Forex News

01:08:21 17-09-2021

USD/CAD eases on the way to 1.2700 as US dollar strength defeats oil bulls

  • USD/CAD bulls take a breather following the heaviest daily jump in a week.
  • US dollar strength buoyed pair bulls, weighed on oil prices initially rose on hurricane fears.
  • Softer Canadian data contrasts firmer US economics to propel the quote.
  • US consumer-centric data may offer intermediate moves ahead of next week’s key FOMC.

USD/CAD consolidates the heaviest daily jump in over a week around 1.2680 during the early Friday morning in Asia. Firmer US dollar and weaker oil prices offer dual support to the latest run-up. However, cautious sentiment ahead of today’s preliminary reading of the US Michigan Consumer Sentiment Index for September and the next week’s Fed meeting, not to forget a lack of major data/event by the press time, challenge the quote’s latest moves.

US Dollar Index (DXY) posted the strongest daily gains in a month the previous day after the US Retail Sales for August and Philadelphia Fed Manufacturing Index for September renewed Fed tapering concerns. The US Retail Sales MoM jumped to the highest in five months while crossing expectations of -0.8% with +0.7% figures. Further, the Philly Fed gauge also rose strongly to 30.7 versus 19 forecast and 19.4 prior, marking the strongest figures in three months.

Read: Fed Preview: Three ways in which Powell could down the dollar, and none is the dot-plot

Also contributing to the US dollar strength is the market’s rush for risk-safety amid the US-UK-Australia security pact and the US hosting of the UK, India, Australia and Japan for diplomatic talks the next week. These moves are rumored as against China and weigh on the market sentiment.

To portray the mood, Wall Street closed mixed but the US 10-year Treasury yields rose 3.2 basis points (bps) to 1.336% by the end of Thursday’s North American session.

At home, Canada Housing Start for August, Wholesale Sales for July and ADP Employment Change for August all three came in softer and strengthened the USD/CAD prices.

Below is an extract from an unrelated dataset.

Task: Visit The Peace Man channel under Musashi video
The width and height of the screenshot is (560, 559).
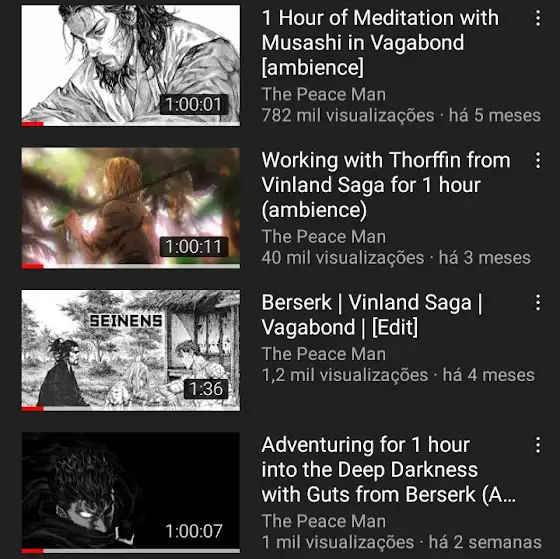Action: tap(324, 95)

Adding to the pair’s strength is the weakness in the oil prices, mainly due to the US dollar’s inverse relations with the commodities as well as easing fears of the hurricane. Canada’s main export item rose initially on Thursday on the threat to energy production in the Gulf of Mexico from Hurricane Nicholas before reversing the gains afterward.

While the fears of the tapering announcement during the next week’s Federal Open Market Committee (FOMC) favors USD/CAD bulls, today’s preliminary readings of the US Michigan Consumer Sentiment Index for September, expected 72.2 versus 70.3, may offer intermediate directions to the pair traders.

Read: US Michigan Consumer Sentiment Preview: Markets will have to look hard for positive signs

Technical analysis

Although 200-day EMA surrounding 1.2600 defends USD/CAD bulls since September 07, the 1.2700 mark repeatedly tames the upside moves.